The findings appear in the current issue of the journal Kidney International. Pharmacogenomics tailors treatment to an individual's genetic makeup to maximize the therapeutic response.
Early diagnosis is important, as the condition -- type I primary hyperoxaluria -- if not treated early and correctly, can cause kidney stones or kidney failure and necessitate a transplant. The researchers discovered that a genetic mutation allows certain kidney stone patients -- many of them children -- to benefit from vitamin B6, and have used the finding to develop a genetic test to predict which patients are best suited for this treatment.
In discovering the link between a specific mutation and vitamin B6 responsiveness, the Mayo Clinic researchers can now use a genetic test for guiding treatment to maximize the probability of swift, successful treatment for select cases of type I primary hyperoxaluria. The disease is uncommon, but if left undiagnosed and untreated, at least half of those affected will suffer kidney failure. Patients most often develop the first symptoms -- usually kidney stones -- during infancy or childhood. However, the disorder may go unrecognized until age 30 to 40. In some cases the first symptom is kidney failure.
The gene defect responsible for the disorder disrupts production of a key enzyme located in the liver, and this enzymatic deficit then allows the liver to produce too much oxalate, which is excreted in the urine. High concentrations of oxalate in the urine can cause kidney stones and injury to the kidney, leading to kidney failure.
"While there are still questions to resolve -- such as determining the most effective dose, and the safety of vitamin B6 if very high doses are used -- our demonstration of the relationship between a specific mutation and vitamin B6 responsiveness does open the door to informed use of this valuable agent in the treatment of type I primary hyperoxaluria," says Carla Monico, M.D., Mayo Clinic nephrologist and lead researcher on the study. The research team will now try to determine the most effective doses and evaluate benefits of this approach long term.
The Problem and the Mayo solution
Doctors have known for more than 40 years that vitamin B6 therapy can effectively lower the dangerous oxalate levels in urine of patients with type I primary hyperoxaluria. But the clinical usefulness of that information has been limited by the fact that vitamin B6's therapeutic effect only occurs in about 50 percent of patients. No one knew why.
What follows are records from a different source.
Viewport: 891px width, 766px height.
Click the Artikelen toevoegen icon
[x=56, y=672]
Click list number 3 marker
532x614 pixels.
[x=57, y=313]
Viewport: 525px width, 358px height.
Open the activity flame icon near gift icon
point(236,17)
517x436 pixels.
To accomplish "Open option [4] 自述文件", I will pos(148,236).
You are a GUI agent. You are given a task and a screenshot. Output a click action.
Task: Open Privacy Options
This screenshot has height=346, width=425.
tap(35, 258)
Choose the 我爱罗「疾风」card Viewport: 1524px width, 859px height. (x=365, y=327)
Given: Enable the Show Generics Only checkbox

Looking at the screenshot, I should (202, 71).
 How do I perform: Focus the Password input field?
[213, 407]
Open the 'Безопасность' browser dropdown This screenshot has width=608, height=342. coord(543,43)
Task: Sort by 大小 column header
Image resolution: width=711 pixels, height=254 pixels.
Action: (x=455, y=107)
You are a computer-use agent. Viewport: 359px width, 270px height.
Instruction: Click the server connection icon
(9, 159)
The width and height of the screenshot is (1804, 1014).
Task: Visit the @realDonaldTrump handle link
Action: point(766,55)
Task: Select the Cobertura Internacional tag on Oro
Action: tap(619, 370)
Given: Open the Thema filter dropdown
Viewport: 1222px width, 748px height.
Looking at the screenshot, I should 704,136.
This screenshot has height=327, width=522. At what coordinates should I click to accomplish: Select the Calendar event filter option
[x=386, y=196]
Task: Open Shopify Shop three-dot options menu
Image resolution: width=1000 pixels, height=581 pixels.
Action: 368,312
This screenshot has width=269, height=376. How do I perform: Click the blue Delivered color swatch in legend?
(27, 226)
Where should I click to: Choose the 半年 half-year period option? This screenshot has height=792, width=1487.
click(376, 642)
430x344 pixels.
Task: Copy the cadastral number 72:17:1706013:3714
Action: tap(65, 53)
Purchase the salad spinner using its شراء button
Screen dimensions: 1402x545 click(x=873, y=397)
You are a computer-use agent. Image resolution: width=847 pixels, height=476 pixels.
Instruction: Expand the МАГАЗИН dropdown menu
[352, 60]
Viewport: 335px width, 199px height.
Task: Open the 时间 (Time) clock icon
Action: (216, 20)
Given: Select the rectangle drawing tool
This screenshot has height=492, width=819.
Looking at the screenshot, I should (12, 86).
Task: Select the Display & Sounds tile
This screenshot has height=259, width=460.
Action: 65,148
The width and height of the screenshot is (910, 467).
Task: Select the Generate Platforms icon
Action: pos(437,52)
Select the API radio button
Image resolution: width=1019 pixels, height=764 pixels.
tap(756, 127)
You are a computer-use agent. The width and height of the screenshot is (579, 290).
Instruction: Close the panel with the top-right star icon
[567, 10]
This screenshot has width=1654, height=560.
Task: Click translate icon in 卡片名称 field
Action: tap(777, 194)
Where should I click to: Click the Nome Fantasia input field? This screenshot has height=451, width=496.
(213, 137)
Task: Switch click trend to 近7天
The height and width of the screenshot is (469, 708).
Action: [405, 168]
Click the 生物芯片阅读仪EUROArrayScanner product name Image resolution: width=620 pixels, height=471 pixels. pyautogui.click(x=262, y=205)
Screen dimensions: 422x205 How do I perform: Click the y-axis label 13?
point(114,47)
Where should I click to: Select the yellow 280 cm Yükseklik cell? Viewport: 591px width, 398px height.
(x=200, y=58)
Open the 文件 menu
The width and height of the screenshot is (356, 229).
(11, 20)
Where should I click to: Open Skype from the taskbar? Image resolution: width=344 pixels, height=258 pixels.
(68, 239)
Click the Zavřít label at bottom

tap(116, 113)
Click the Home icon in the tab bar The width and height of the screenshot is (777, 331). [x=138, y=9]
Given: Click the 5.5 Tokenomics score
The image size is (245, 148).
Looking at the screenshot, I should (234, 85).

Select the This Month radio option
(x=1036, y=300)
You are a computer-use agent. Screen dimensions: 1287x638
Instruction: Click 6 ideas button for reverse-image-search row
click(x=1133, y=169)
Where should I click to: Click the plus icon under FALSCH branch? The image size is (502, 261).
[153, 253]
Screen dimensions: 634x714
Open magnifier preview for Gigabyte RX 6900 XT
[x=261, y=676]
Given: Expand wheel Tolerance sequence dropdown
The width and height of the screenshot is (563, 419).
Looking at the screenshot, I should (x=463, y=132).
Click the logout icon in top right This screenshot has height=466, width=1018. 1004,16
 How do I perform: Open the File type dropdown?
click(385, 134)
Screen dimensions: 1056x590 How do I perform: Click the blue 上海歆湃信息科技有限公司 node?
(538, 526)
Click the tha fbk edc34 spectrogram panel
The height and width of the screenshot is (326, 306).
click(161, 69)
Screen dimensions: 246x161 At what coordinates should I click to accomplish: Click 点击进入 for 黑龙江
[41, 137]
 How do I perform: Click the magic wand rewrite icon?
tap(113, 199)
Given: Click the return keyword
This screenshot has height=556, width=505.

Mayo Clinic researchers now have both an explanation for the varied response and a way to predict who will respond to vitamin B6 therapy. By studying 23 patients' genetic profiles and their response rates to various dose levels of vitamin B6, the researchers found that a specific gene mutation governs how a patient will respond to vitamin B6. As a result, researchers can now use a genetic test to identify patients best suited for this therapy.